Author/Authors :
JL Rutter، نويسنده , , S Wacholder، نويسنده , , Chetrit، Angela نويسنده , , F Lubin، نويسنده , , Filippo Menczer، نويسنده , , S Ebbers، نويسنده , , MA Tucker، نويسنده , , JP Struewing، نويسنده , , P Hartge، نويسنده , , for the National Israel Ovarian Cancer Study Group، نويسنده ,
Abstract :
PURPOSE: Case-control and cohort studies have established that gynecologic surgeries reduce the risk of developing ovarian cancer. It is not clear whether these surgeries also reduce risk in BRCA1 and BRCA2 mutation carriers. We studied Jewish women with incident ovarian cancer and tested for an Ashkenazi founder mutation (185 delAG and 5382insC in BRCA1 and/or 6174delT in BRCA2) to assess risk of ovarian cancer following gynecologic surgery.
METHODS: Cases were identified in a population-based case-control study between 1994 and 1999. Controls were selected from the Central Population Registry and were matched to the cases based on age (within 2 years), area of birth, and place and length of residence in Israel. Excluding subjects reporting a bilateral oophorectomy, we tested 840 cases and 751 controls for the founder mutations. There were 244 (29%) cases that tested positive for BRCA1 and BRCA2, and 13 (1.7%) controls that tested positive. We used conditional logistic regression to estimate odds ratios (ORs) for developing ovarian cancer following selected gynecologic surgeries.
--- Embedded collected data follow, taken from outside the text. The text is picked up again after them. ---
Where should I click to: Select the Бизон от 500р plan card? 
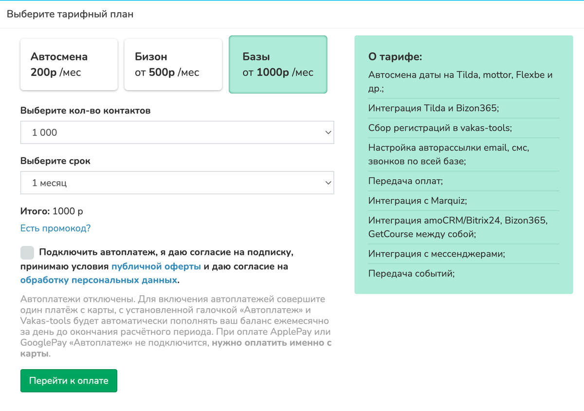click(x=173, y=64)
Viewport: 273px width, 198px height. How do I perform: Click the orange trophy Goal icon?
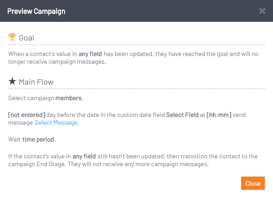point(12,37)
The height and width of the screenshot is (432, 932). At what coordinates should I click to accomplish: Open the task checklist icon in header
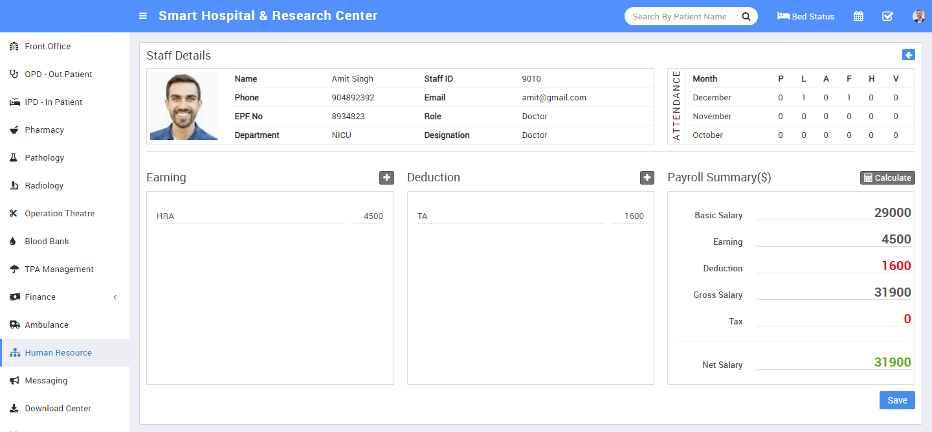pyautogui.click(x=887, y=16)
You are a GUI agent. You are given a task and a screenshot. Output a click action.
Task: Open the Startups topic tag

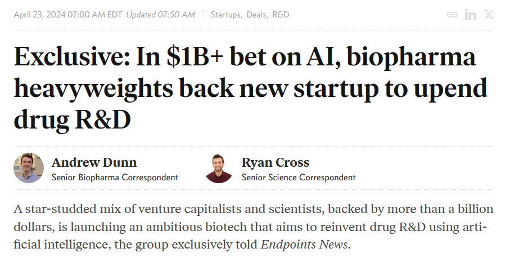(226, 15)
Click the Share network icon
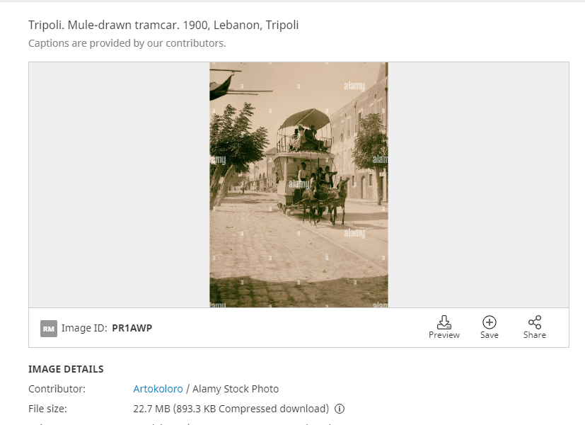 535,322
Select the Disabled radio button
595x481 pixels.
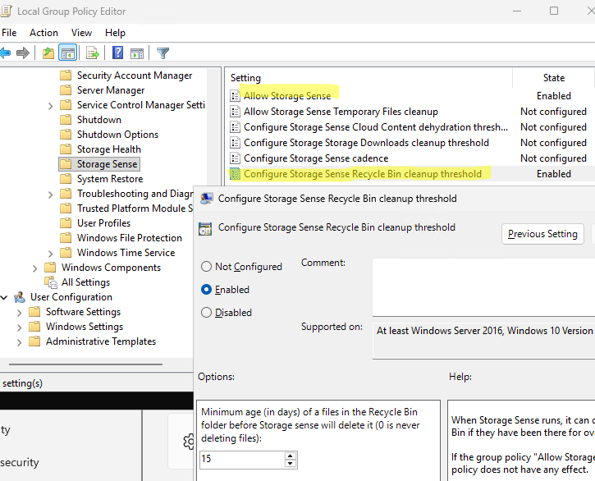206,313
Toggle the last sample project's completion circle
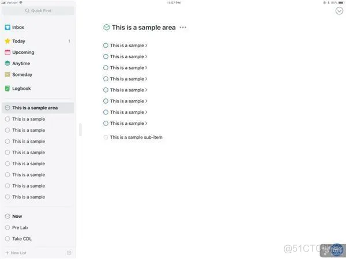The image size is (346, 259). pos(106,123)
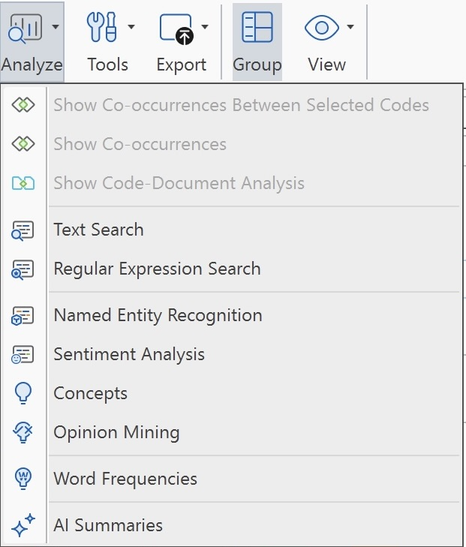The image size is (466, 547).
Task: Open the View dropdown arrow
Action: [350, 29]
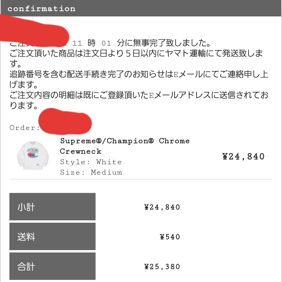Click the 送料 shipping label box
This screenshot has width=282, height=282.
(x=52, y=237)
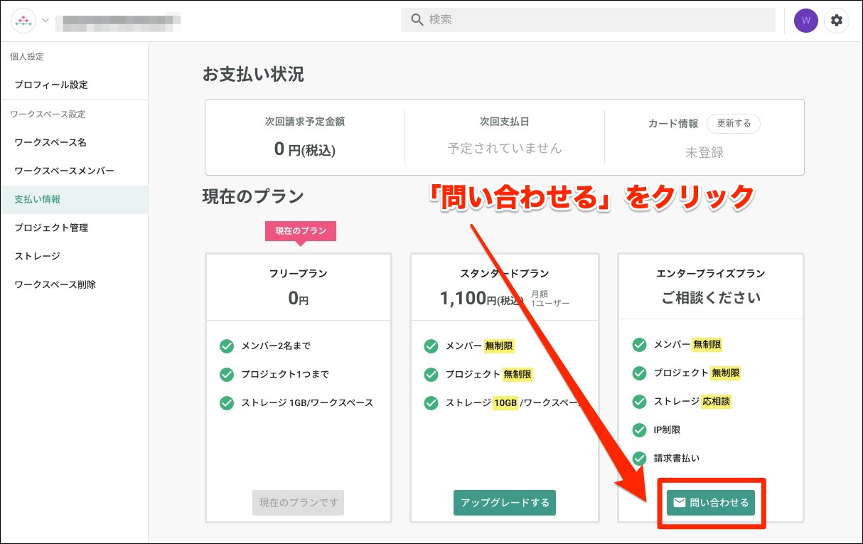Viewport: 863px width, 544px height.
Task: Focus the 検索 search field
Action: pyautogui.click(x=597, y=20)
RESULTS: Overall, gynecologic surgeries reduced the risk of ovarian cancer by 45% compared to women never having a gynecologic surgery (odds ratio (OR) = 0.55, 95% Confidence Interval (95% CI) = 0.44–0.70) after adjusting for age, ethnicity, parity, and oral contraceptive use. The risk estimate for BRCA1 and BRCA2 mutation carriers with a gynecologic surgery compared to the controls was also protective (OR = 0.51, 95% CI = 0.32–0.81).
CONCLUSION: Israeli women who are carriers or non-carriers of mutations in BRCA1 and/or BRCA2 appear to benefit from a reduced risk of ovarian cancer following a gynecologic surgery.